Еще одно характерное шипение.

– Да нет же! Фликер – тот всегда был. Ты мог раздваивать свет по фликеру, но это было не обязательно. Светораздвоение только выявляло фликер. А фликер – это основа основ. Это как дыхание. Структура – вот что это такое. Так Макс об этом говорил. Он говорил, есть структура и есть… – Он пытался вспомнить то, что заучил когда-то наизусть, но так и не понял. – Черт, забыл. Они же всегда по-немецки говорили – между собой. Наклад. Во как. Структура и наклад. Трюки – это был наклад. Их в основном добавляли при монтаже. Так что шутеру вовсе не нужно было все это знать.

– Значит, светораздвоение никак не было связано с трюками?

– Ну да.

– Это была разновидность освещения?

– Ну да.

– И все эти штуки – светораздвоение, трюки – были частью ундерхольда?

– Ну да, что-то вроде.

– А ундерхольд – это?..

– Так я тебе и сказал.

Я с сознанием выполненного долга сообщал обо всем этом Клер, надеясь, что она выудит какую-нибудь истину из всего этого тумана. Но она понятия не имела ни о проскользах, ни о фликерах, ни о светораздвоении.

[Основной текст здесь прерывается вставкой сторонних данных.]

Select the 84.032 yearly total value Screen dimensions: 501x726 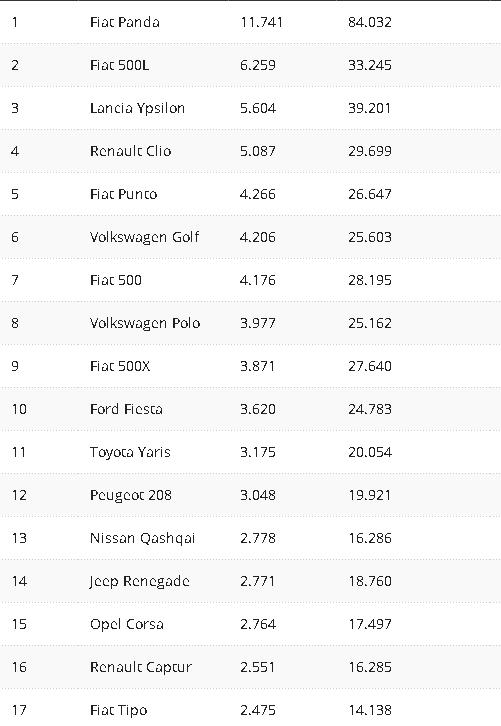[x=370, y=22]
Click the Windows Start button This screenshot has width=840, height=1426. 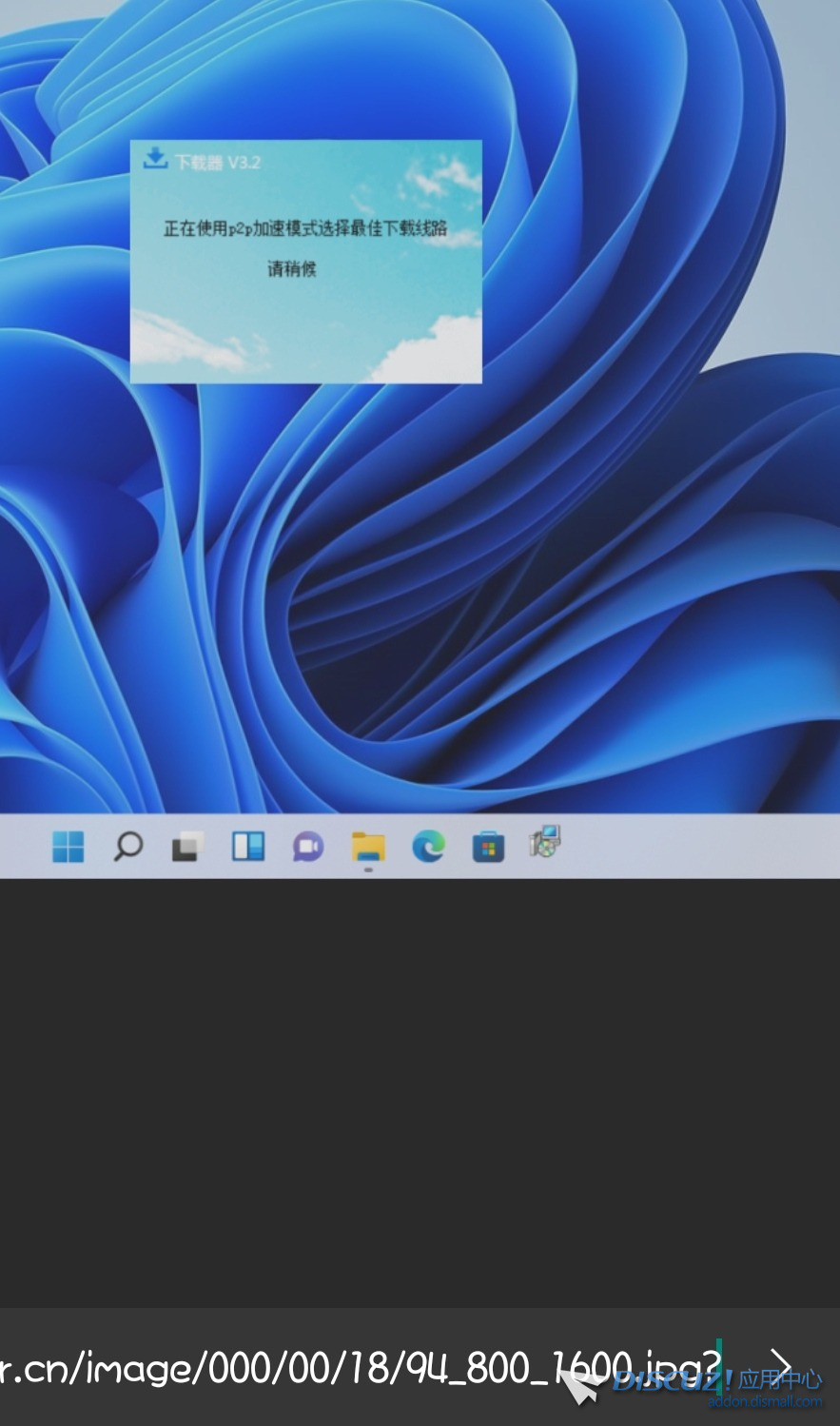coord(68,846)
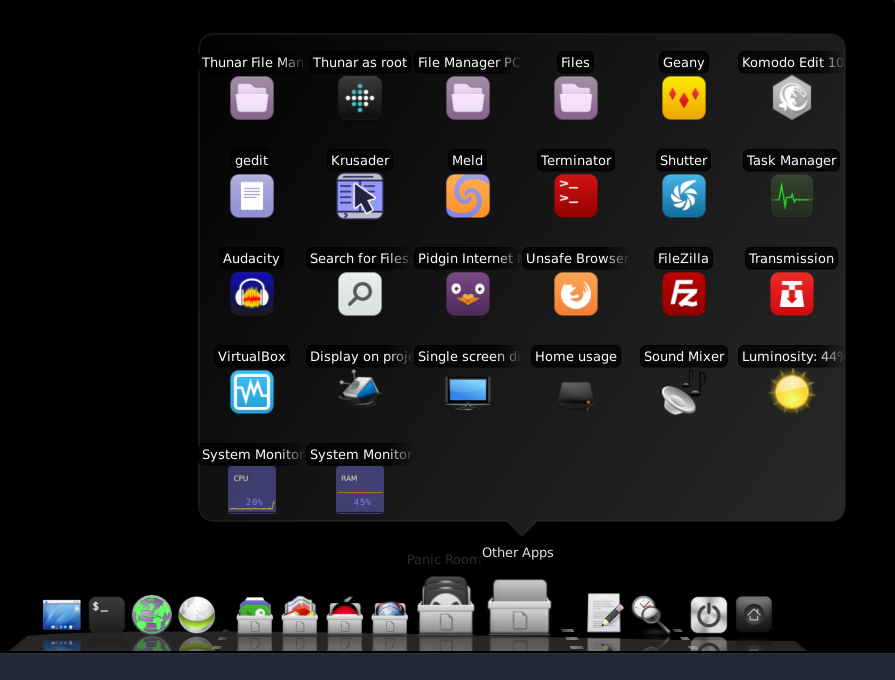Launch Audacity audio editor

[252, 294]
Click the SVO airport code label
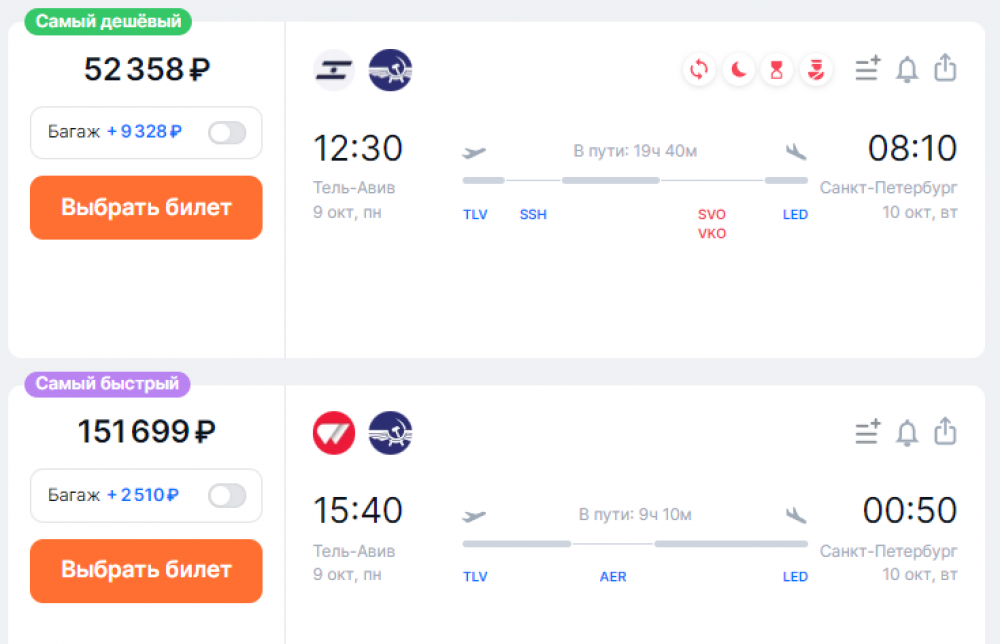 [x=712, y=215]
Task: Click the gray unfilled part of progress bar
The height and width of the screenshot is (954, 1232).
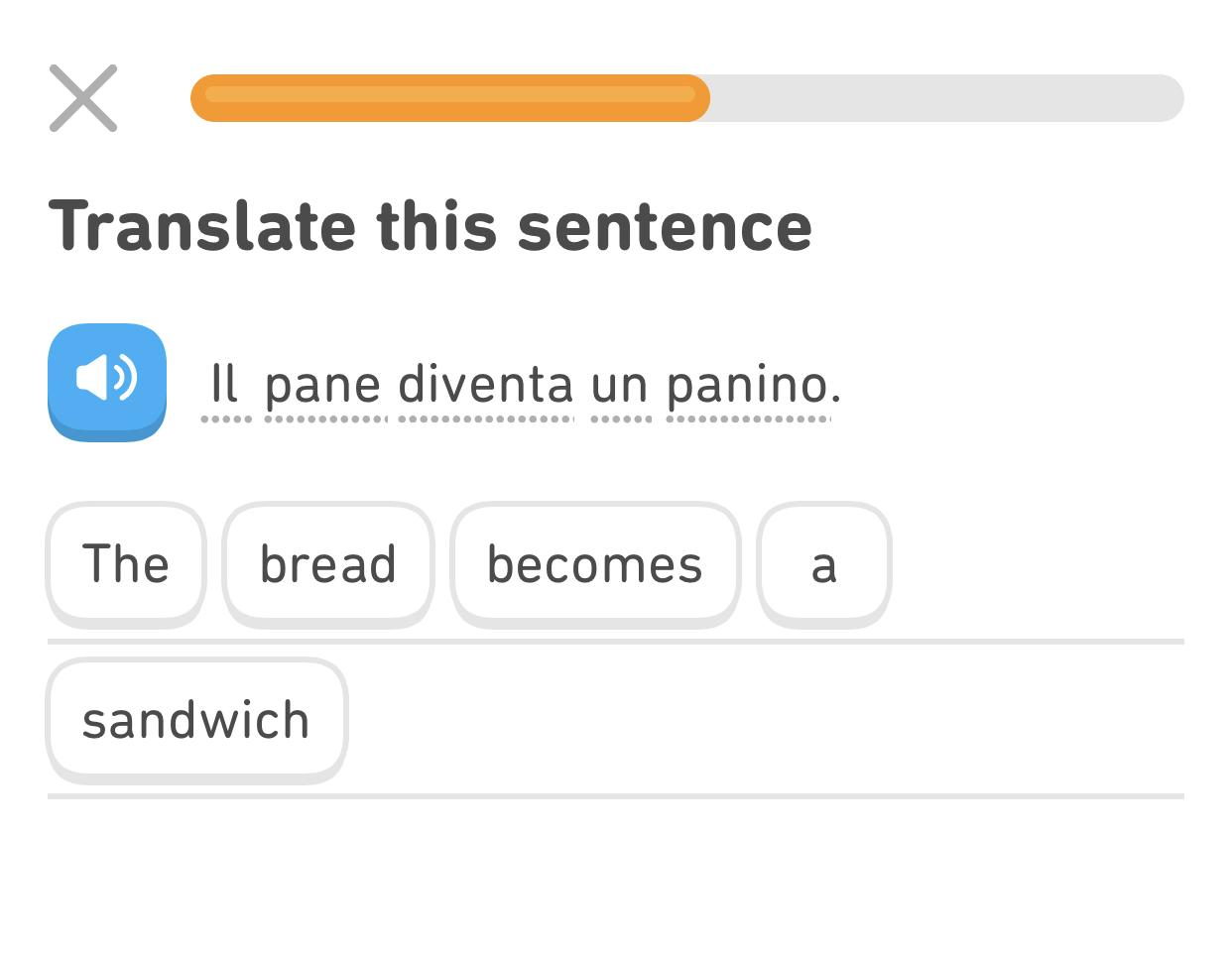Action: (946, 98)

– Это какая-то совершенно новая разновидность кино, – сказала она тоном, в котором отчетливо слышалось неодобрение. – Я себя от этого чувствую как древний бард, которому сообщили о какой-то новомодной разновидности литературы, называемой «пись-мо».

– Беда в том, – сказал я, – что Зипу, мне кажется, больше нечего сказать – он больше ничего и не знает. Касл нанял его, чтобы снимать свои фильмы, но монтажом Зип никогда не занимался. Это всегда делали Касл и Рейнкинги. Зип считает, что именно Рейнкинги его к этому и не подпускали. Но я не уверен. А может, сам Касл не хотел. Зип отличается преданностью, но мне кажется, что Касл не платил ему той же монетой. Кстати, Зип отснял много материала, который вроде бы не имел никакого отношения к тем фильмам, что они делали. Задел на будущее. Он часто снимал в доме Касла, когда тот устраивал вечеринки. У Касла никогда пленки не оставалось – всю расходовал. Он даже ходил по студии и клянчил – нет ли у других режиссеров.

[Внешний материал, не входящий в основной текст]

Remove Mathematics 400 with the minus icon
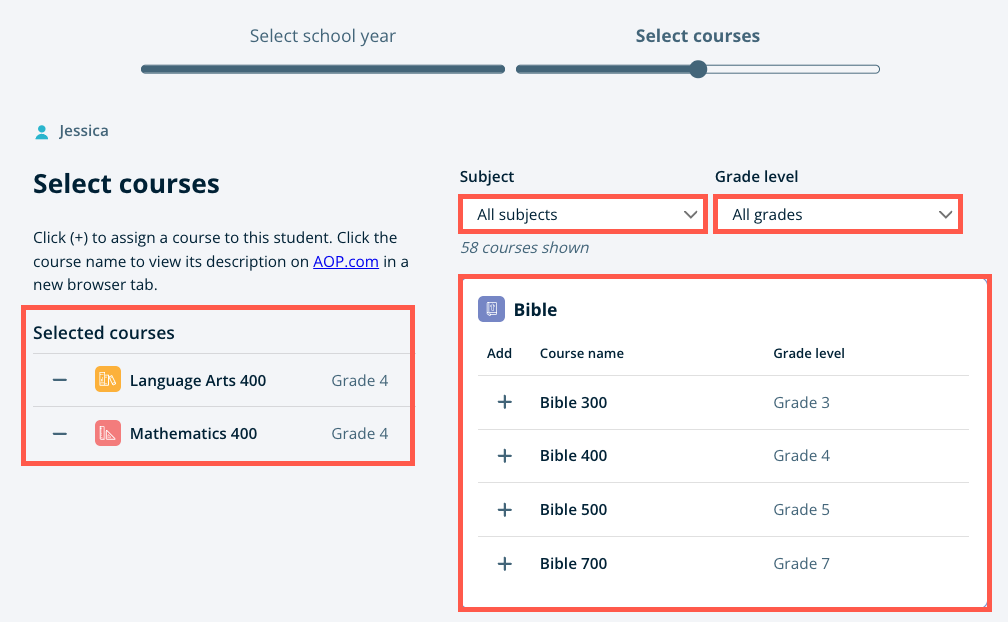The height and width of the screenshot is (622, 1008). click(59, 434)
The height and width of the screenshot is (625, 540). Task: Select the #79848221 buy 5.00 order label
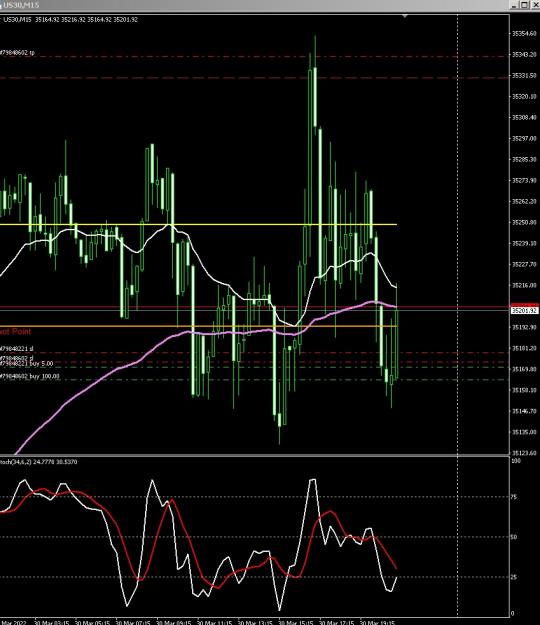[26, 364]
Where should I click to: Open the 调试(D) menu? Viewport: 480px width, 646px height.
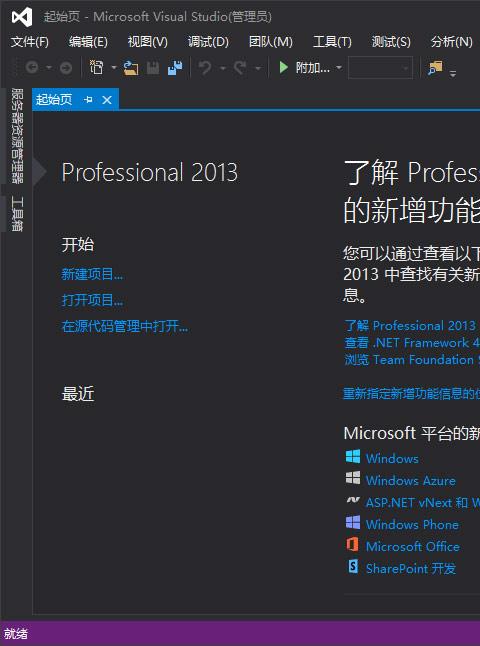click(x=208, y=42)
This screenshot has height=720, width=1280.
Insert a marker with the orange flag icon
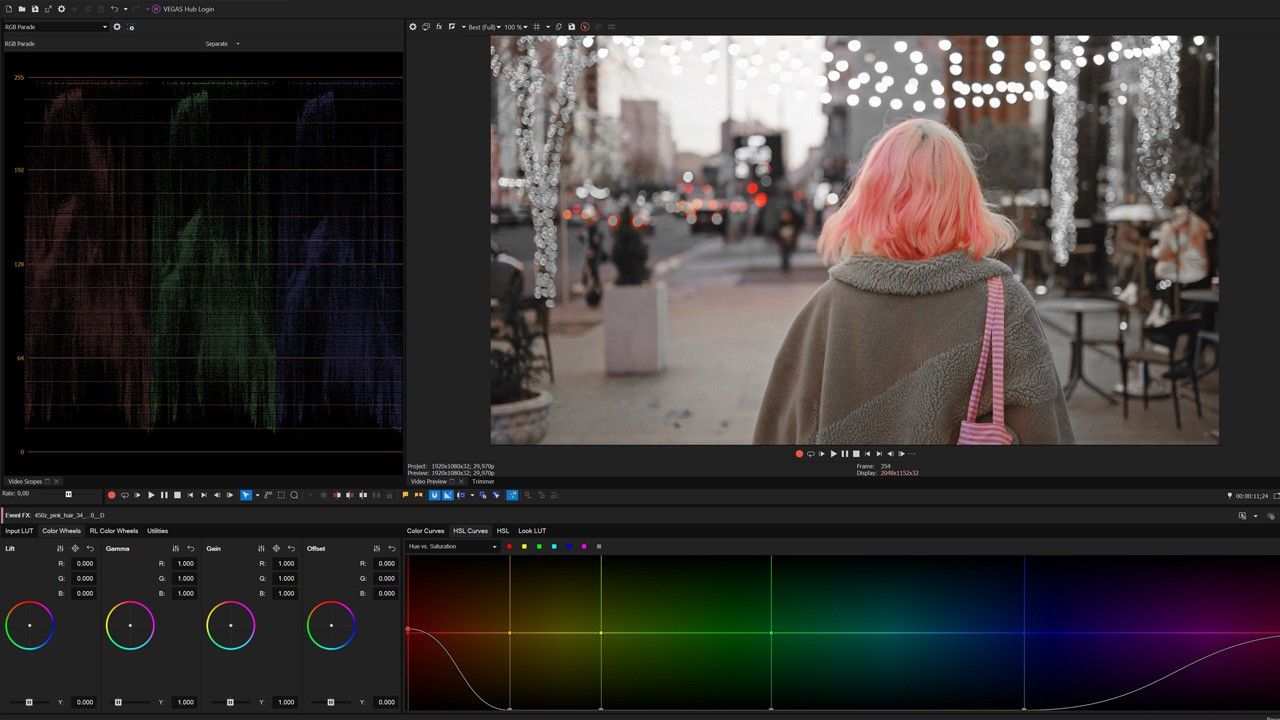(405, 494)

– И что стало со всеми этим изъятиями и другим материалом? – спросила Клер.

– Какая-то часть, наверно, попала к Зипу. Но я думаю, что не очень много. За это он и невзлюбил Рейнкингов. Они наложили лапу на многое из того, что монтировали для Касла.

– А что с ними случилось после смерти Касла?

– Зип считает, что, когда война кончилась, они вернулись в Европу. К тому времени у Зипа было прочное положение. Студии приглашали его на лучшие фильмы. С кругом Касла он потерял всякую связь, хотя и прежде у него с ними особо теплых отношений не было.

– Но он говорит, что тут еще были сироты?

– Эти воспоминания – из того времени, когда он еще работал. Он говорит – ему пришлось постараться, чтобы они не наложили лапу на его фильмы. Он теперь уже лет десять не у дел, так что все могло измениться.

Клер взвешивала услышанное от меня.

– Помнишь, когда мы распаковывали «Иуду»? Там был конверт с цюрихским штемпелем. Что-то там было про сирот. Что-то про Sturmwaisen, да? Разузнай-ка об этом, если получится.

Я сказал, что попытаюсь, но предупредил ее:

– Зип иногда бывает таким раздражительным, в особенности когда речь заходит о вещах, которых он не знает. Он становится злобным и упрямым. Я думаю, многого он просто не знает.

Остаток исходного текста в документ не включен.